— Task to complete —
Return only the lines from the top of the material through the line marked by "Given: Pan the map down with the south arrow", unaltered.
★ ★ ★
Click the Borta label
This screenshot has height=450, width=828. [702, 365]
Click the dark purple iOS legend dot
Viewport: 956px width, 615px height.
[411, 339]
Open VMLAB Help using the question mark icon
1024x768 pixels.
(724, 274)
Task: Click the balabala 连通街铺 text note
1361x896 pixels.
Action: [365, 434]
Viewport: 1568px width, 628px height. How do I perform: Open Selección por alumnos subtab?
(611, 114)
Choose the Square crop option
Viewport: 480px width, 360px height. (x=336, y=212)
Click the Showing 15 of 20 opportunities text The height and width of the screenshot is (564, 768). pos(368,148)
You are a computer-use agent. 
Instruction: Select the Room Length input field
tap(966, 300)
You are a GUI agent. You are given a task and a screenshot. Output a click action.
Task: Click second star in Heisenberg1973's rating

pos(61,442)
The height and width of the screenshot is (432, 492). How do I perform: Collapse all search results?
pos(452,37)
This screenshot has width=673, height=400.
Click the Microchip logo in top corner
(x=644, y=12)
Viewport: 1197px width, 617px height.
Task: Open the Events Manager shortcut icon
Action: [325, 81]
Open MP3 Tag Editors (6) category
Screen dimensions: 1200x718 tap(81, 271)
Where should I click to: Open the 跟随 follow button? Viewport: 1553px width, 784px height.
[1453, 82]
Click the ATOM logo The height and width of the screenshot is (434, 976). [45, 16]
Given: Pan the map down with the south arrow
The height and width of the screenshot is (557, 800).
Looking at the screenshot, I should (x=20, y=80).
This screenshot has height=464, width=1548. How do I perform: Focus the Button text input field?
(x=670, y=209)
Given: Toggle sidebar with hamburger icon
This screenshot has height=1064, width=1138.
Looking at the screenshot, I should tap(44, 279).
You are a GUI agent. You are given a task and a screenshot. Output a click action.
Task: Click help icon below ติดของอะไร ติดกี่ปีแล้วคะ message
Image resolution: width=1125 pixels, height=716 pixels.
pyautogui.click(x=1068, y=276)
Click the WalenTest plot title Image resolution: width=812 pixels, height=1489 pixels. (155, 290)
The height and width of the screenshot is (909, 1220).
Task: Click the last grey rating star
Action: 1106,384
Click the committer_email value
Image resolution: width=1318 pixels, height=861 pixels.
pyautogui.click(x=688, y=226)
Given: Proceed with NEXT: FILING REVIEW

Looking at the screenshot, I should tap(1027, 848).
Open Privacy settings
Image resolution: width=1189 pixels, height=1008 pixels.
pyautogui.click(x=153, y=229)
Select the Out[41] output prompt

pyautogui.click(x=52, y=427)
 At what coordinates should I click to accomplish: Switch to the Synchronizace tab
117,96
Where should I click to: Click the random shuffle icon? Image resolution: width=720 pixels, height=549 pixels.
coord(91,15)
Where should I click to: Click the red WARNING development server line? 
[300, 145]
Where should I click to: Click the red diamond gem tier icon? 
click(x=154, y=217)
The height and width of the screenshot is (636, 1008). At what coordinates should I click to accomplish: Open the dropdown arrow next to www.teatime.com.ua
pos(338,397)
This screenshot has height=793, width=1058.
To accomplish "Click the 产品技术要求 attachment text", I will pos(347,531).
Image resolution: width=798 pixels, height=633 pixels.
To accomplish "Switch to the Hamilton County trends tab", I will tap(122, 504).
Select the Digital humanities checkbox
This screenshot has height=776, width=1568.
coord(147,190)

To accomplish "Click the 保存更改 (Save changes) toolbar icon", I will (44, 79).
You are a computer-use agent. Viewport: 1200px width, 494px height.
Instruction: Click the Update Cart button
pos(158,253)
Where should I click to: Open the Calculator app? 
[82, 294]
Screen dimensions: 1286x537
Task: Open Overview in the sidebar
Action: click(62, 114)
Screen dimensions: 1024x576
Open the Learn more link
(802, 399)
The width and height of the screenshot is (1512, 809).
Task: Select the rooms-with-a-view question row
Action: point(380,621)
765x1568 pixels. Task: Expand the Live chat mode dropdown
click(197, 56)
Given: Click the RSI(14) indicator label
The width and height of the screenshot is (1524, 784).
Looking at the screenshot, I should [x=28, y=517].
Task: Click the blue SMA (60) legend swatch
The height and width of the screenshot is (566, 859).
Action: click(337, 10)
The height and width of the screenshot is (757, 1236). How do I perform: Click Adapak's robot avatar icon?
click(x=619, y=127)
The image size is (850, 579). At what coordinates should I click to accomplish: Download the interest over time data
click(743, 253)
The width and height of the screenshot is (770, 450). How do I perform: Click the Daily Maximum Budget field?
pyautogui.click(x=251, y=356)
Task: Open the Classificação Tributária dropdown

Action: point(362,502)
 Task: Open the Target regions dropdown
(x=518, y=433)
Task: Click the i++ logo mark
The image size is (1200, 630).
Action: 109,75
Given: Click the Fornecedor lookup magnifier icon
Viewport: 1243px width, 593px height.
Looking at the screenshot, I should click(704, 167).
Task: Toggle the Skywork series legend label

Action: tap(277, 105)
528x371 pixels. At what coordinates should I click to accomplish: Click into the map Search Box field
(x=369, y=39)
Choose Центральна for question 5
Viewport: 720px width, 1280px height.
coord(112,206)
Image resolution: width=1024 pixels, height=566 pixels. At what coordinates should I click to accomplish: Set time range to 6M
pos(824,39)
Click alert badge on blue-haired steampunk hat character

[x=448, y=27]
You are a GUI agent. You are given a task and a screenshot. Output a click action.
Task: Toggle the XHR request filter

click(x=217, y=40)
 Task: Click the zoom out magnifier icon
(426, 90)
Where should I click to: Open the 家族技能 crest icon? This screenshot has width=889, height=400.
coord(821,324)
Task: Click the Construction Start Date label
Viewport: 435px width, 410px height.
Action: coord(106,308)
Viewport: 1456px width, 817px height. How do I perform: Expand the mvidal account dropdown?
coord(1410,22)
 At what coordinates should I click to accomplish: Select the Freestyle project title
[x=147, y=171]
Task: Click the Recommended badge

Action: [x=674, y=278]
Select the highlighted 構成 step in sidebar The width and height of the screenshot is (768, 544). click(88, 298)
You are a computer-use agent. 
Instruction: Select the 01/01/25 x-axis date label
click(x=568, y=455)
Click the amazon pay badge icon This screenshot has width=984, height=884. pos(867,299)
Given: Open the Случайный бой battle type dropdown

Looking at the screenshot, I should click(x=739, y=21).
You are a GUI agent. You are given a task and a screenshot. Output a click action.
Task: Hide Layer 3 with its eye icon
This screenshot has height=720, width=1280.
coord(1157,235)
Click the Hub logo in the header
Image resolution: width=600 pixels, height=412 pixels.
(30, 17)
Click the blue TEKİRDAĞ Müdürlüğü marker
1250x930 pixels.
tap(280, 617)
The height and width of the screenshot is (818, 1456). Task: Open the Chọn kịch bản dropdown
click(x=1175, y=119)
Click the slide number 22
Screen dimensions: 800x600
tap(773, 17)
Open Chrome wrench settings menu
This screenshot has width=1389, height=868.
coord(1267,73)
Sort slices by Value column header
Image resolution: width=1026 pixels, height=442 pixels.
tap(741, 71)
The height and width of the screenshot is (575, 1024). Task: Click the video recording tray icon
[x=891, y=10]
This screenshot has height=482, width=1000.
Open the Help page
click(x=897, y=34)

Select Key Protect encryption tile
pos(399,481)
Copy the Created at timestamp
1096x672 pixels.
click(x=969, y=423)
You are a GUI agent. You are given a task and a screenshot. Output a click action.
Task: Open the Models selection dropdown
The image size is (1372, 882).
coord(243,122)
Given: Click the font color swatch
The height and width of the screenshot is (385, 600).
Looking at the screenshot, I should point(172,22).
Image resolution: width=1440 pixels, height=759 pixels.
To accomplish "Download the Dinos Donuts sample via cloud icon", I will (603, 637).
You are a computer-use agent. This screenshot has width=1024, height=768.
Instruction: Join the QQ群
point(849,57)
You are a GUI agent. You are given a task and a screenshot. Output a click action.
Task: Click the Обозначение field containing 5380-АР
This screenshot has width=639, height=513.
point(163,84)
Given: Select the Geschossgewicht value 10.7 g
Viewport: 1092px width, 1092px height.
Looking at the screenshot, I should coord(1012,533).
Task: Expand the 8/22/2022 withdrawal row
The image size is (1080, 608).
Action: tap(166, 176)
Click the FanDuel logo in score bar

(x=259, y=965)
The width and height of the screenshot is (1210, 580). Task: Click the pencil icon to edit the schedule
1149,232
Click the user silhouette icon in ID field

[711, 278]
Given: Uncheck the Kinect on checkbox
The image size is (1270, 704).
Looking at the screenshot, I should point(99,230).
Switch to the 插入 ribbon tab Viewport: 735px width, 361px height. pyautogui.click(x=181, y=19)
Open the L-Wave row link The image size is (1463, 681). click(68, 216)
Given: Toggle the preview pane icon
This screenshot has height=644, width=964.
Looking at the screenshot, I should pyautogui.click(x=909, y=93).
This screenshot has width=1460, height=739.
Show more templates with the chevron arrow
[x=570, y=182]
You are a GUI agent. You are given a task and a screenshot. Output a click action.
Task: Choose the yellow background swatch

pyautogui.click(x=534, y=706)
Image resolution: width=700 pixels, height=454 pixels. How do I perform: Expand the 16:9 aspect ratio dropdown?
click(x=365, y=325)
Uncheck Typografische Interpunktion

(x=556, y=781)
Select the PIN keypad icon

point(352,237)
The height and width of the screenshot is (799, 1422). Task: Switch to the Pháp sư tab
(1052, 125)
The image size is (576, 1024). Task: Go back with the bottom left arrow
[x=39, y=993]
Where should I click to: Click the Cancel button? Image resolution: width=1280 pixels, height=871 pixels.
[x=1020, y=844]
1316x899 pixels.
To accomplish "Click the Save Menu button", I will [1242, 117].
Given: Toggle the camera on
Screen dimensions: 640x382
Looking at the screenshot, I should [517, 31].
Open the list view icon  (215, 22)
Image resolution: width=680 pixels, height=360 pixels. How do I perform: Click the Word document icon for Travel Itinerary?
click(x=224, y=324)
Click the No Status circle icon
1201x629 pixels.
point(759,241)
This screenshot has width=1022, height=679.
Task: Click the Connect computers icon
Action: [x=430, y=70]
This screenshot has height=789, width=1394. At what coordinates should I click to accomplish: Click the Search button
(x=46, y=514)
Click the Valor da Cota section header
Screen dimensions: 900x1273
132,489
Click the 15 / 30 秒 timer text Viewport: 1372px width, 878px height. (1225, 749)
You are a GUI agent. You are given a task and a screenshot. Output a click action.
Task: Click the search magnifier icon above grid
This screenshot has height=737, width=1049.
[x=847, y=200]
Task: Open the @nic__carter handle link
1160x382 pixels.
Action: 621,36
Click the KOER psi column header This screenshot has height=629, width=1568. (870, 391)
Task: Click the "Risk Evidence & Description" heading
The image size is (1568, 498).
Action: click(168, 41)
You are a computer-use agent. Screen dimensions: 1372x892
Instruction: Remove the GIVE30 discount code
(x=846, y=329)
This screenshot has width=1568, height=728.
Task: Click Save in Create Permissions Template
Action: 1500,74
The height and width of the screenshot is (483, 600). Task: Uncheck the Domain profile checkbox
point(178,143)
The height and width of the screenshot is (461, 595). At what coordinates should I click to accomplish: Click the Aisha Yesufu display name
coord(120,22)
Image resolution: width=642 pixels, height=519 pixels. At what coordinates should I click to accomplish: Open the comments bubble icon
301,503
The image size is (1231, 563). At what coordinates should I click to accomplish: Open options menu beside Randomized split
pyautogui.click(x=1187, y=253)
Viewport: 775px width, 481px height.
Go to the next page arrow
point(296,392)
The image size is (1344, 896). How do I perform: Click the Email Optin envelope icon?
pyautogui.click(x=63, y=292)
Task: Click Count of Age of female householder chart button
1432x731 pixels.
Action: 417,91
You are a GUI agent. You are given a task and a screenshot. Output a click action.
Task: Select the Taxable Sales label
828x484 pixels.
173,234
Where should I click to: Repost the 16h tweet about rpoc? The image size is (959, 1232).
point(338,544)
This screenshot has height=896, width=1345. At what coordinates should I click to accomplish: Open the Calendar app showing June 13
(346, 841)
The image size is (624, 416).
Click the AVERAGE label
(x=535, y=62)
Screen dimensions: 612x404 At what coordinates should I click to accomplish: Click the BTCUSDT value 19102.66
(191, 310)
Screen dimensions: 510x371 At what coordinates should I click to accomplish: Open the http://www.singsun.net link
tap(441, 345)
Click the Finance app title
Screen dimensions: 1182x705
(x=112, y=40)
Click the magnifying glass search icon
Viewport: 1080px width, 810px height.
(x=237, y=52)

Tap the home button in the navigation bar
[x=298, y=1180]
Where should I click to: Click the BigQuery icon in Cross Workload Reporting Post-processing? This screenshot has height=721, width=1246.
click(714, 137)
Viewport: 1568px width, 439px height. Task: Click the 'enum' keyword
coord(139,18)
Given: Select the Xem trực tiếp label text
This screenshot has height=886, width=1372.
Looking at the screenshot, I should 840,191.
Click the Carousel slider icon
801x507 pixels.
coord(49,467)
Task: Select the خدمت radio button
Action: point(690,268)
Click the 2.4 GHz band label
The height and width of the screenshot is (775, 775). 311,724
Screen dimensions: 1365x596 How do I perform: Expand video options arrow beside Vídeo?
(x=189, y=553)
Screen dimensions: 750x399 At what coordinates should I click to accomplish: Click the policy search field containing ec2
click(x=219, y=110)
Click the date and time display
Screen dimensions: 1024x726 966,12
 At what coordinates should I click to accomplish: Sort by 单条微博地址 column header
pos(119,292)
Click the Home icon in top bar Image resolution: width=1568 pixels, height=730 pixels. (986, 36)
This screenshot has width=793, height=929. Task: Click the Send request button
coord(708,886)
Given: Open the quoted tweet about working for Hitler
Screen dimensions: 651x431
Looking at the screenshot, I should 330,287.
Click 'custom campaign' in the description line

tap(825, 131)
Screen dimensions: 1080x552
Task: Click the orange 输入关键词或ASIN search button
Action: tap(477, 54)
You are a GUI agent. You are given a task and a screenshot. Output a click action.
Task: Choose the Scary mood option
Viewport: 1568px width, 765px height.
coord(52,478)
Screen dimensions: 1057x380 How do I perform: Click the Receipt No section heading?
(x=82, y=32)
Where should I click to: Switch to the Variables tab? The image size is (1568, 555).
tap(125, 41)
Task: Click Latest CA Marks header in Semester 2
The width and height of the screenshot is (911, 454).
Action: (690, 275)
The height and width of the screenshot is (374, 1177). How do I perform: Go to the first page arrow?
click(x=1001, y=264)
★ ★ ★
— Answer box —
Click the Borta label
This screenshot has height=450, width=828. [702, 365]
Click the dark purple iOS legend dot
Viewport: 956px width, 615px height.
[411, 339]
Open VMLAB Help using the question mark icon
1024x768 pixels.
(724, 274)
Task: Click the balabala 连通街铺 text note
1361x896 pixels.
Action: [365, 434]
Viewport: 1568px width, 628px height. How do I perform: Open Selección por alumnos subtab?
(611, 114)
Choose the Square crop option
Viewport: 480px width, 360px height. (x=336, y=212)
Click the Showing 15 of 20 opportunities text The height and width of the screenshot is (564, 768). pos(368,148)
You are a computer-use agent. 
Instruction: Select the Room Length input field
tap(966, 300)
You are a GUI agent. You are given a task and a screenshot. Output a click action.
Task: Click second star in Heisenberg1973's rating

pos(61,442)
The height and width of the screenshot is (432, 492). How do I perform: Collapse all search results?
pos(452,37)
This screenshot has width=673, height=400.
Click the Microchip logo in top corner
(x=644, y=12)
Viewport: 1197px width, 617px height.
Task: Open the Events Manager shortcut icon
Action: [325, 81]
Open MP3 Tag Editors (6) category
Screen dimensions: 1200x718 tap(81, 271)
Where should I click to: Open the 跟随 follow button? Viewport: 1553px width, 784px height.
[1453, 82]
Click the ATOM logo The height and width of the screenshot is (434, 976). [45, 16]
Given: Pan the map down with the south arrow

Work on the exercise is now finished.